No one ever said it would be a struggle with losing weight. No one ever said Meshendia it will be very difficult to stay focused. No one ever said that I would feel like a failure even though I am winning. No one ever said Meshendia you will feel alone in the midst of your journey. One thing I failed to realize is that GOD said in his word that any and every time you try to overcome any obstacle in life the enemy will try to stop you from succeeding. No one ever said girl it may come a time when you feel like the world is against you to the point one day you will sit in your bathroom cry your eyes out, pull your hair, and break down. NO ONE EVER SAID THOSE THINGS SO I CAN BE AWARE. On the flip side if they did tell me those things will I believe them?

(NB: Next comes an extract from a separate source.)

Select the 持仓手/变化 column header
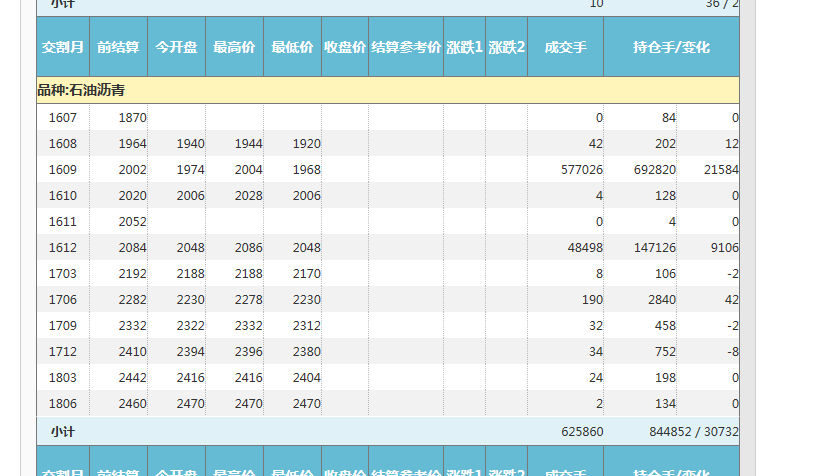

Some days I feel like I have conquered the world and on other days I feel as if I have failed myself. I asked myself what is the purpose of me going to the extreme of losing weight?
I posted this song by Mary Mary to remind myself that it is not going to be an easy road. I have came a long ways and accomplished a lot although, it seems like a little. To remind myself when I feel like I have failed I am one day closer to being a winner. A winner of a healthy life, a winner to my family for being able to live longer, A winner in overcoming obesity, A winner to myself, and most of all that I am always a winner in GOD's eyesight.
God purposely allowed me to be in the last weight loss contest and now this one. He purposely allowed me to be tied to the trainer that I have, meet and bond with the ladies that I have crossed paths with. God at the moment I don’t know your purpose for allowing me to go through the struggles of my weight loss process. But one thing I do know, I will SHINE in your name in the end of the process your taking me through. I have my moments when I feel like all is lost. I will continue to see this process through and continue to be healthier and FIT.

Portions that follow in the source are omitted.